Data items
○ ○ ○ ○ ○ ○ ○

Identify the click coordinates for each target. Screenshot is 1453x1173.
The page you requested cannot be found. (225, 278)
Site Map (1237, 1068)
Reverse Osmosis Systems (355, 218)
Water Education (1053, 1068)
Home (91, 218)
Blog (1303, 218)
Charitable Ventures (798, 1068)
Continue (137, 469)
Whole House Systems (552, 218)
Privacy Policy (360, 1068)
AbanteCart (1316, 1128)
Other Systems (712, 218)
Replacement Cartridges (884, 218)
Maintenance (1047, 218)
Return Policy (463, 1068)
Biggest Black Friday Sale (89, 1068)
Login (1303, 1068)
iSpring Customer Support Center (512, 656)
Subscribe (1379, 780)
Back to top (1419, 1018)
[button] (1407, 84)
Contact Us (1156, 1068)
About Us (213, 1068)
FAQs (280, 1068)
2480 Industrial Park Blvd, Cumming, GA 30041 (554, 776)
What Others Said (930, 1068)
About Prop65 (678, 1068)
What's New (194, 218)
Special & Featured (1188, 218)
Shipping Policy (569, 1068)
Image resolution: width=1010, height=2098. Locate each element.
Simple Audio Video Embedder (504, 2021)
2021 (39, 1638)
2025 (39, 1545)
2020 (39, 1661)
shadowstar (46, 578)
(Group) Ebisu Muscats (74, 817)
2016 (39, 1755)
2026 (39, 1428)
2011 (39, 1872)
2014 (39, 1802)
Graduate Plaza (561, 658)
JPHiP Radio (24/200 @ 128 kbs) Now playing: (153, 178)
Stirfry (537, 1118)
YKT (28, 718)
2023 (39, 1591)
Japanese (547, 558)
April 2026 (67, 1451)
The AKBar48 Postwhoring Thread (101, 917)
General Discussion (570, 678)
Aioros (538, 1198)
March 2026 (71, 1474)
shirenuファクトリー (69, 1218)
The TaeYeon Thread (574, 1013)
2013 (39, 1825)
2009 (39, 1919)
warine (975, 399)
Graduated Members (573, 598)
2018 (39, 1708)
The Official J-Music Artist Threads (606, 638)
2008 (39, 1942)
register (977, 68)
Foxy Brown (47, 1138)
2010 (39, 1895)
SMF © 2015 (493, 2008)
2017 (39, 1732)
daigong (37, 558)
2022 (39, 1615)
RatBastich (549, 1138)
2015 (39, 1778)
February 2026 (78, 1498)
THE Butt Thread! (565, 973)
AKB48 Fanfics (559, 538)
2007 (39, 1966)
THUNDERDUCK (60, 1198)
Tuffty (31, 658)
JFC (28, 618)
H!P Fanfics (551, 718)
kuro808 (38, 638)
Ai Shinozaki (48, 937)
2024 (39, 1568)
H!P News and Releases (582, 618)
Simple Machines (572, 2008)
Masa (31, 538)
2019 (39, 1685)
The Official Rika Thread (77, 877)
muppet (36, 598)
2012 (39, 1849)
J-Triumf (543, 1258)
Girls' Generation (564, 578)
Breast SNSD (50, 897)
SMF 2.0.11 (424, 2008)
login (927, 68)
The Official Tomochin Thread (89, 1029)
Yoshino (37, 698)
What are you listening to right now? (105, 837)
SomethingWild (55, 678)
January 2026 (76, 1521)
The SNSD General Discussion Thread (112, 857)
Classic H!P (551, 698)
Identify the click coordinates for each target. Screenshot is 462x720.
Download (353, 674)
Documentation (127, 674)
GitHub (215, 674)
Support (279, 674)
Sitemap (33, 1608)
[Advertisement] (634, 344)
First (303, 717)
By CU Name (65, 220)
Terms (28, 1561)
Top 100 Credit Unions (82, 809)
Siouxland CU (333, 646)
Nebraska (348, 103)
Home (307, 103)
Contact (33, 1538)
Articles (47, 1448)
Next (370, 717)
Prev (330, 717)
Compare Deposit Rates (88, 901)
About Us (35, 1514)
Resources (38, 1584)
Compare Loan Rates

○ ○ ○ ○ ○ ○ ○

■ GOAL OF THE EXERCISE ■
Convert the items from the line containing "Sitemap (33, 1608)" through the end of the items into a numbered list, leaving out any blank lines.

■ THE REPLY ■
1. Sitemap (33, 1608)
2. [Advertisement] (634, 344)
3. First (303, 717)
4. By CU Name (65, 220)
5. Terms (28, 1561)
6. Top 100 Credit Unions (82, 809)
7. Siouxland CU (333, 646)
8. Nebraska (348, 103)
9. Home (307, 103)
10. Contact (33, 1538)
11. Articles (47, 1448)
12. Next (370, 717)
13. Prev (330, 717)
14. Compare Deposit Rates (88, 901)
15. About Us (35, 1514)
16. Resources (38, 1584)
17. Compare Loan Rates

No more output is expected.